## Task item
Please say how many lines in the records below contain the word "link", giving only the number.
Segment Start: Provided records
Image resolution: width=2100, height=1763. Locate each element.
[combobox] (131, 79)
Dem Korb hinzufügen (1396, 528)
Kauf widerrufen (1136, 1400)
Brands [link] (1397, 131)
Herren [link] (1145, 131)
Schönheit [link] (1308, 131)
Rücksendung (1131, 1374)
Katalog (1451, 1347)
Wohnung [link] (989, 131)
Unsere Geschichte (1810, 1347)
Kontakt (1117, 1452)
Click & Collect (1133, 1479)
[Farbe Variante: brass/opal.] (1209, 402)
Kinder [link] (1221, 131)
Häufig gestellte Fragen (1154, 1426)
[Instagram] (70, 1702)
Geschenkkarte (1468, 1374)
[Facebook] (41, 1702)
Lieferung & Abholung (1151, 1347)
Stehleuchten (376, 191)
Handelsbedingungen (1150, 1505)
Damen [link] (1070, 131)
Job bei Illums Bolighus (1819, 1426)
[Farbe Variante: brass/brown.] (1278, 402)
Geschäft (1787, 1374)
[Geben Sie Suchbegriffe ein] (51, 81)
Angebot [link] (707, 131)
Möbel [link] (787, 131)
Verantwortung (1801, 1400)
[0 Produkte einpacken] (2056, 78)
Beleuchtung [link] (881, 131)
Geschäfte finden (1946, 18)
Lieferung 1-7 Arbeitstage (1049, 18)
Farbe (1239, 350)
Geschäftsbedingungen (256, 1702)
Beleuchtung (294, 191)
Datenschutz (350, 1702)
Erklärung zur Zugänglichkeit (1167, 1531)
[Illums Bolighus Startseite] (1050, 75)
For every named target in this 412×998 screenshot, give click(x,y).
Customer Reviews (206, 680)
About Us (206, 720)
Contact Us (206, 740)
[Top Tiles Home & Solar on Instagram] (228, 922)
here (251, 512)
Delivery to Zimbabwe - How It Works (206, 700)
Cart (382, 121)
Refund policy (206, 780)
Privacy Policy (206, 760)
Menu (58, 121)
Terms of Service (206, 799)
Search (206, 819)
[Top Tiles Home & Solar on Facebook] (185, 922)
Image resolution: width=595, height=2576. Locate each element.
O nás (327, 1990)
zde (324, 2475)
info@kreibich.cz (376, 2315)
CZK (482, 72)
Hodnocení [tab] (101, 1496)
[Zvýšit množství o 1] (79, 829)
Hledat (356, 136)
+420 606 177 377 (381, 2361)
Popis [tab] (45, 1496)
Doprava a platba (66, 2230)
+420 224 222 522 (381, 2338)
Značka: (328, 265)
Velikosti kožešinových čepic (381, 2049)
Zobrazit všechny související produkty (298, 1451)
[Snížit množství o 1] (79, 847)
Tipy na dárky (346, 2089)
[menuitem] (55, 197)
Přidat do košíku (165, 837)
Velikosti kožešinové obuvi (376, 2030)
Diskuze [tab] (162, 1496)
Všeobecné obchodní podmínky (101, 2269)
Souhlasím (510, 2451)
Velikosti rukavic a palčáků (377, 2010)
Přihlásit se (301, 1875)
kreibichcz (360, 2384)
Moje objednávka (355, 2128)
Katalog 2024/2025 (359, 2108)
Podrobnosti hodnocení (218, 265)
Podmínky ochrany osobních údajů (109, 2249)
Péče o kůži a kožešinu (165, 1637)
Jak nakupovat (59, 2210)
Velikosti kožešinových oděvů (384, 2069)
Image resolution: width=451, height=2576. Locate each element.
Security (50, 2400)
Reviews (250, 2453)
Segment End: Provided records
## Task response
9